Cross-model Transferability among Large Language Models on the Platonic Representations of Concepts
Youcheng Huang, Chen Huang, Duanyu Feng, Wenqiang Lei, Jiancheng Lv
TL;DR
The paper investigates whether concept representations in LLMs, encoded as steering vectors (SVs), are transferable across models. It proposes L-Cross Modulation, a linear transformation framework that learns a transformation matrix $\mathbf{T}$ to map SVs from a source LLM to a target one, enabling cross-model modulation via $\bar{\lambda}_W^{m_t} \approx \bar{\lambda}_W^{m_s} \mathbf{T}$ and scaling by $\beta$. Across eleven concepts and multiple open-source LLMs, it demonstrates that cross-model SV transfer is effective, that the learned transformations generalize across concepts, and that SVs from smaller models can meaningfully steer larger models (weak-to-strong transfer). These results suggest a universal structure in how LLMs encode concepts, with implications for cross-model control and safety without retraining. The study provides a foundation for more adaptable and interoperable LLMs by revealing linear, cross-model correspondences in concept representations.
Abstract
Understanding the inner workings of Large Language Models (LLMs) is a critical research frontier. Prior research has shown that a single LLM's concept representations can be captured as steering vectors (SVs), enabling the control of LLM behavior (e.g., towards generating harmful content). Our work takes a novel approach by exploring the intricate relationships between concept representations across different LLMs, drawing an intriguing parallel to Plato's Allegory of the Cave.
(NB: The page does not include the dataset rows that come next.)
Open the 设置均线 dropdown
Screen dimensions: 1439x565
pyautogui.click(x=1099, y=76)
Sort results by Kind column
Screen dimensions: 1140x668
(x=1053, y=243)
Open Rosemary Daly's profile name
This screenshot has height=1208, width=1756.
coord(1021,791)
In particular, we introduce a linear transformation method to bridge these representations and present three key findings: 1) Concept representations across different LLMs can be effectively aligned using simple linear transformations, enabling efficient cross-model transfer and behavioral control via SVs. 2) This linear transformation generalizes across concepts, facilitating alignment and control of SVs representing different concepts across LLMs. 3) A weak-to-strong transferability exists between LLM concept representations, whereby SVs extracted from smaller LLMs can effectively control the behavior of larger LLMs.